Künstlerisches Gestalten dient dem Frieden

Künstlerisches Gestalten dient dem Frieden

Gerade in einer Zeit, die uns an existentielle Grenzthemen führt und herausfordert über Leben und Tod nachzudenken, ist der freie schöpferische Blick geboten, den uns das künstlerische Gestalten ermöglicht.

Mein langjähriges Nachdenken über Wissenschaft und Praxis der Erziehung und Bildung, auch zusammen mit Professoren aus Gesellschaft und Politik, führte mich zu dem altgriechischen Wort „therapeia“. Therapie verstehe ich als Dienst und Hilfe für den anderen Menschen, der gerade bei Krankheit oder seelischen Verletzungen (Traumata) helfende Hände benötigt. Das Nachdenken über diesen Dienst, der auch aus der Ideengeschichte des Menschen begründet wird, führte mich zum Jahrhundertkünstler Joseph Beuys. Der Kunsttheoretiker Beuys praktizierte die Kunst als Quelle schöpferischer Energie, die jedem freien Menschen innewohnt.

Ein Blick in die Geschichte lehrt, dass sich die Menschen früher in der Kunst ausgedrückt haben, weit über die Theorie (Urteilen, Verstand) und Praxis (Handeln, Wille) hinaus offenbarte sich ihnen wer sie waren, aus welchen inneren Kräften sie lebten und schöpften: Kunst ist ein beglückendes Wahrnehmen und Schaffen von Gestalten. Deshalb bedürfen Theorie und Praxis der Ergänzung und Vertiefung durch die Kunst, die aus der Herzmitte kommt und dem friedlichen Mit- und Füreinander dient. Geboten ist das Versenken in den Gegenstand des Erkennens, um das aus der Herzmitte zu gestalten, was mit- und füreinander zu schaffen ist.

====================

Gib aus dem Quellenauszug über künstlerisches Gestalten den Abschnitt von „Ein Blick in“ bis „zu schaffen ist.“ wortgetreu wieder.

__Informationen__:
====================

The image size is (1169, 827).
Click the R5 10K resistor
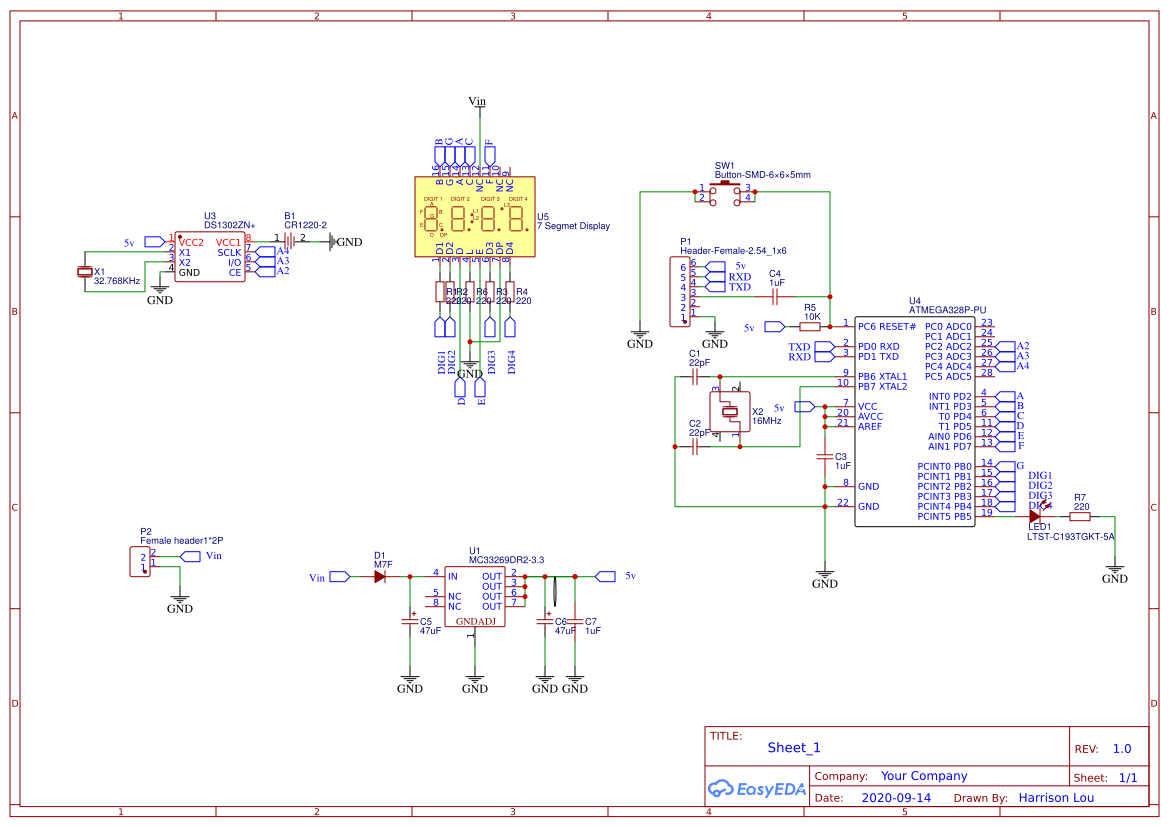[x=812, y=326]
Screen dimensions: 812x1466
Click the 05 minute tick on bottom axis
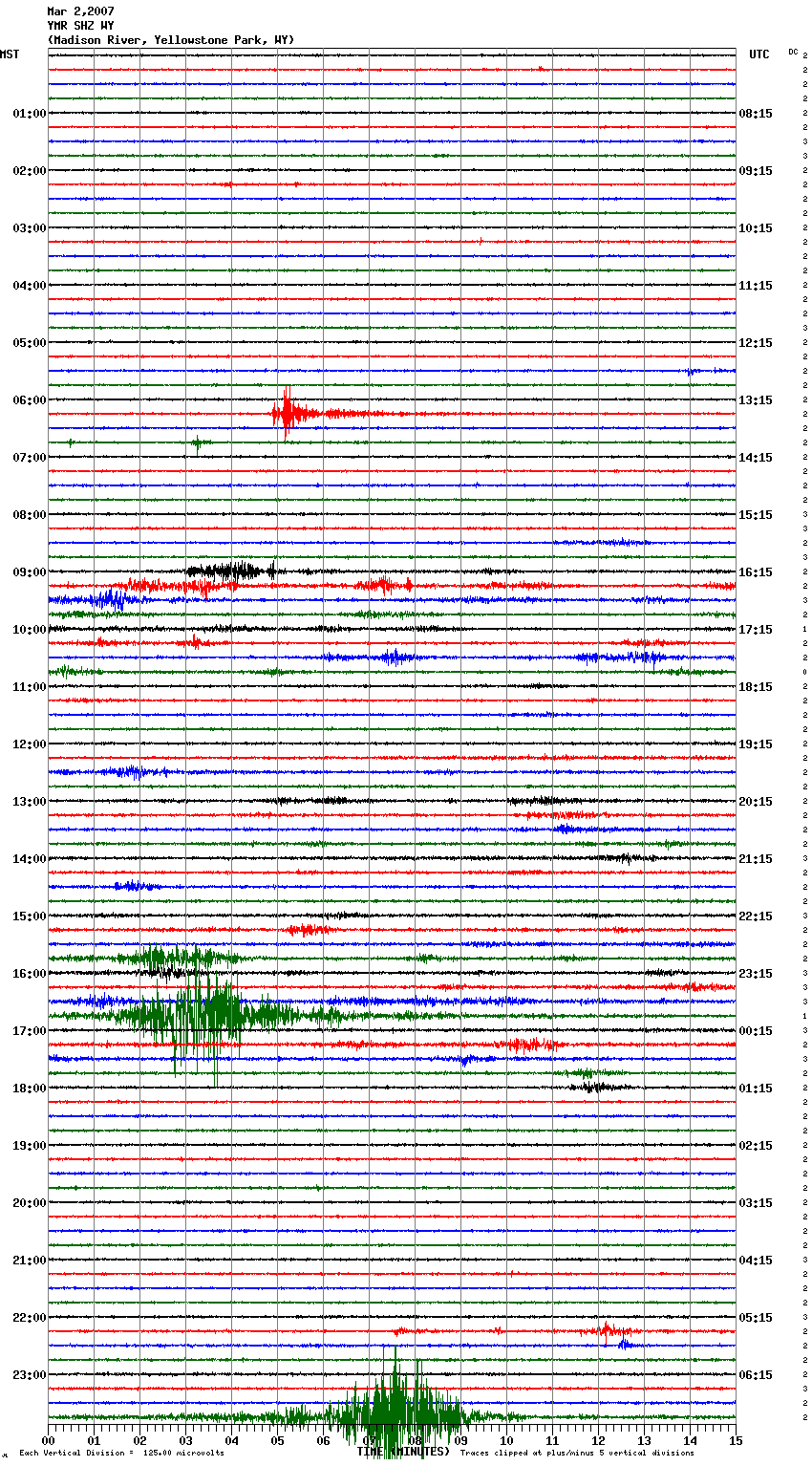277,1440
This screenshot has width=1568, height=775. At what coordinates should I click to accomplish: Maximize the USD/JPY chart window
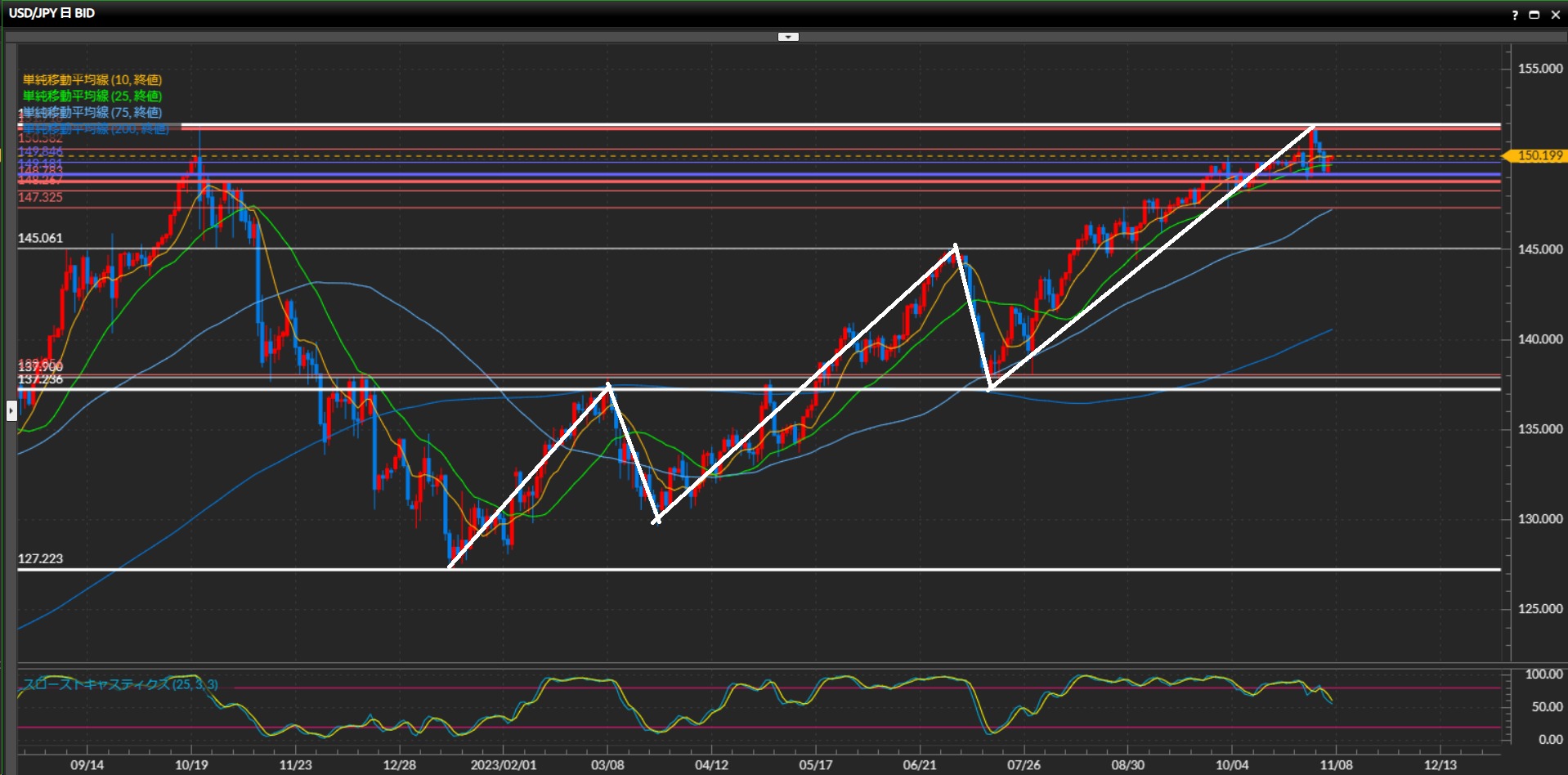[1534, 15]
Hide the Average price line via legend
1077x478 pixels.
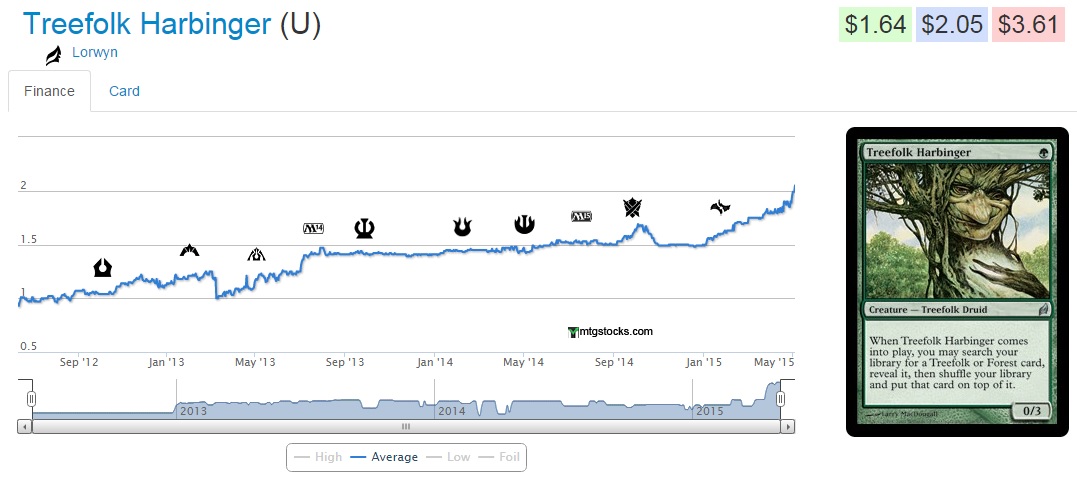pos(384,457)
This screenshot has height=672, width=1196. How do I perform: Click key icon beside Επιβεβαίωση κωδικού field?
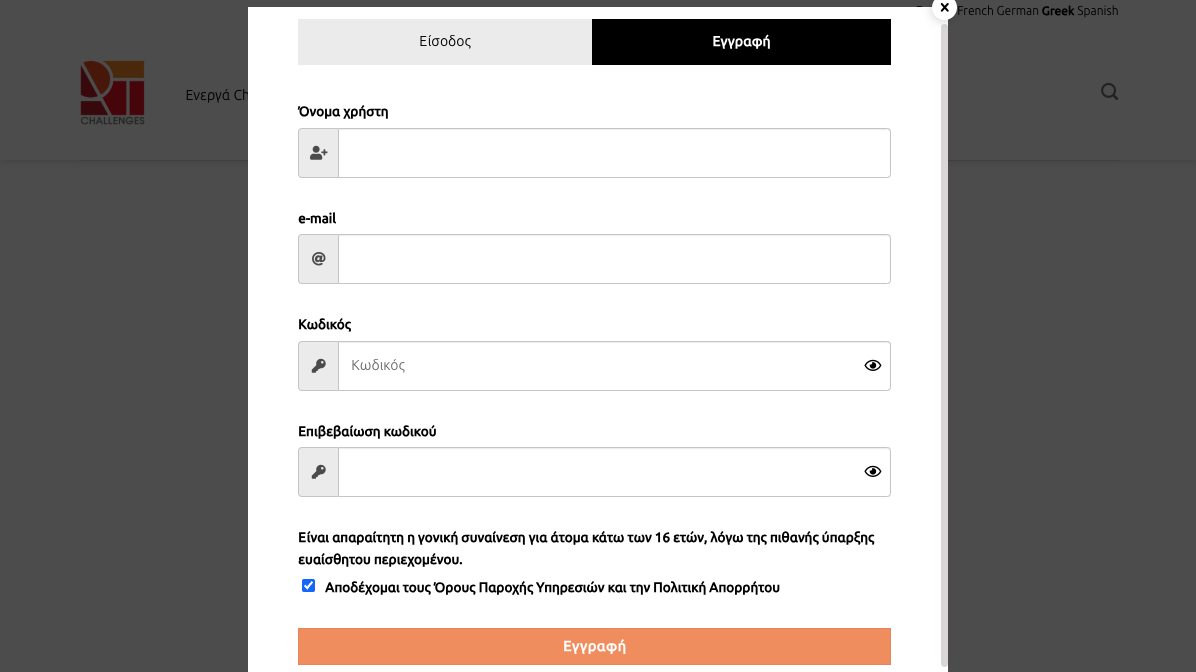319,472
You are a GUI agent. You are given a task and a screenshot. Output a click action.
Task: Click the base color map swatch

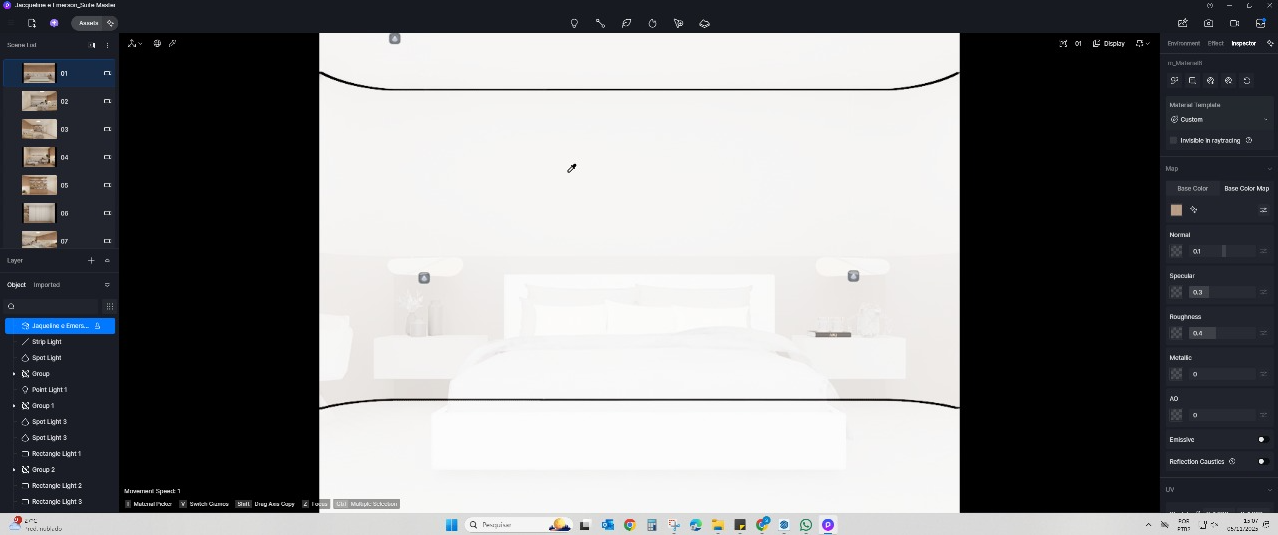tap(1176, 210)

====================

__Übungsergebnis__:
Ein Blick in die Geschichte lehrt, dass sich die Menschen früher in der Kunst ausgedrückt haben, weit über die Theorie (Urteilen, Verstand) und Praxis (Handeln, Wille) hinaus offenbarte sich ihnen wer sie waren, aus welchen inneren Kräften sie lebten und schöpften: Kunst ist ein beglückendes Wahrnehmen und Schaffen von Gestalten. Deshalb bedürfen Theorie und Praxis der Ergänzung und Vertiefung durch die Kunst, die aus der Herzmitte kommt und dem friedlichen Mit- und Füreinander dient. Geboten ist das Versenken in den Gegenstand des Erkennens, um das aus der Herzmitte zu gestalten, was mit- und füreinander zu schaffen ist.